For genital herpes, condoms are a highly effective in limiting transmission of herpes simplex infection.[49][50] However, condoms are by no means completely effective. The virus cannot get through latex, but their effectiveness is somewhat limited on a public health scale by the limited use of condoms in the community,[51] and on an individual scale because the condom may not completely cover blisters on the penis of an infected male, or base of the penis or testicles not covered by the condom may come into contact with free virus in vaginal fluid of an infected female. In such cases, abstinence from sexual activity, or washing of the genitals after sex, is recommended. The use of condoms or dental dams also limits the transmission of herpes from the genitals of one partner to the mouth of the other (or vice versa) during oral sex.

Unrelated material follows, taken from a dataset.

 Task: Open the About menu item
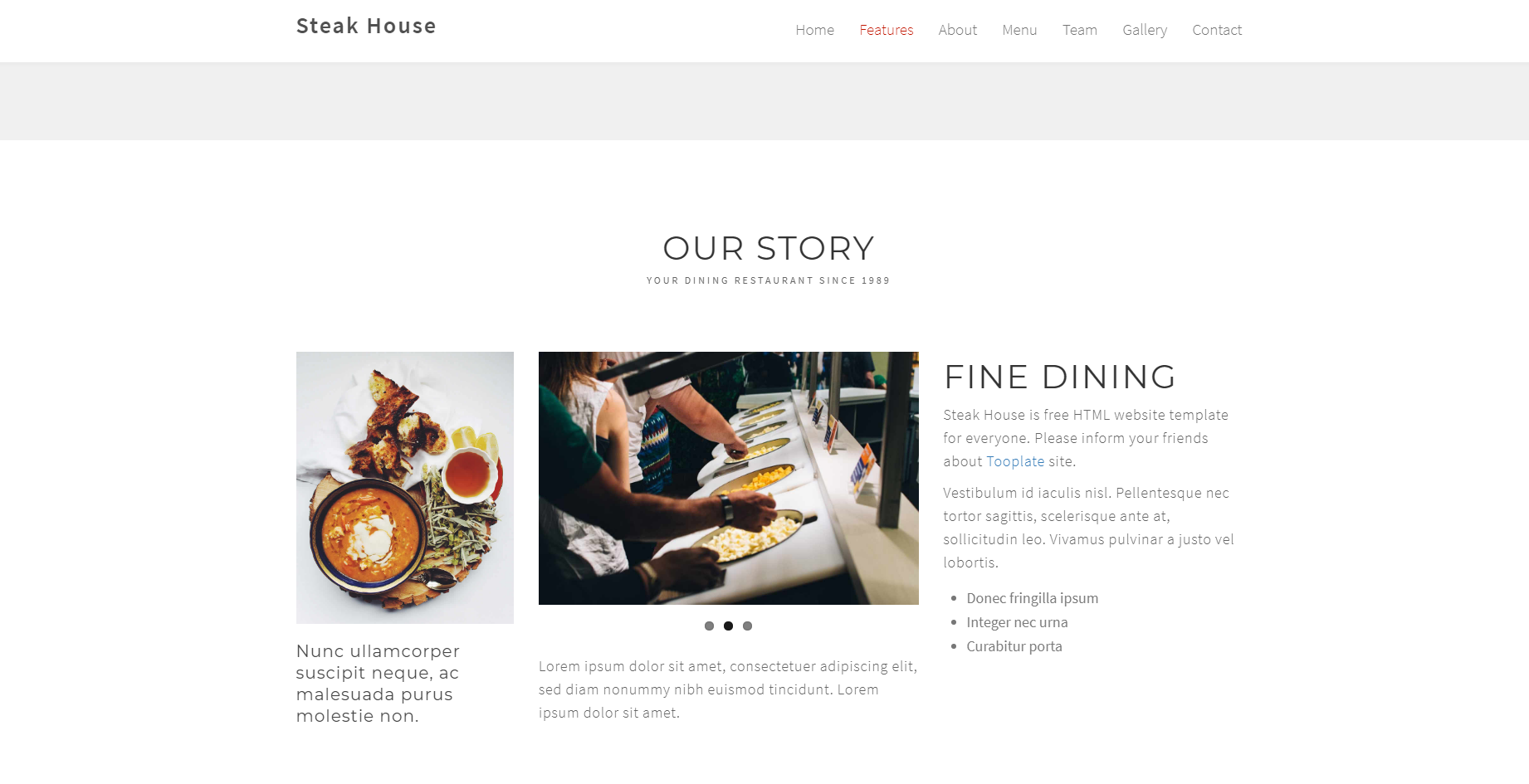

When one partner has herpes simplex infection and the other does not, the use of antiviral medication, such as valaciclovir, in conjunction with a condom, further decreases the chances of transmission to the uninfected partner.[5] Topical microbicides contain chemicals that directly inactivate the virus and block viral entry are currently being investigated.[5] Vaccines for HSV are currently undergoing trials. Once developed, they may be used to help with prevention or minimize initial infections as well as treatment for existing infections. [52]

Women are more susceptible to acquiring genital HSV-2 than men; in the US, 11% of men and 23% of women carry HSV-2.[53] On an annual basis, without the use of antivirals or condoms, the transmission risk of HSV-2 from infected male to female is approximately 8-10%. This is believed to be due to the increased exposure of mucosal tissue to potential infection sites. Transmission risk from infected female to male is approximately 4-5% annually. Suppressive antiviral therapy reduces these risks by 50%. Antivirals also help prevent the development of symptomatic HSV in infection scenarios by about 50%, meaning the infected partner will be seropositive but symptom free. Condom use also reduces the transmission risk by 50%. Condom use is much more effective at preventing male to female transmission than vice-versa. [49] The effects of combining antiviral and condom use is roughly additive, thus resulting in approximately a 75% combined reduction in annual transmission risk. These figures reflect experiences with subjects having frequently-recurring genital herpes (>6 recurrences per year). Subjects with low recurrence rates and those with no clinical manifestations were excluded from these studies.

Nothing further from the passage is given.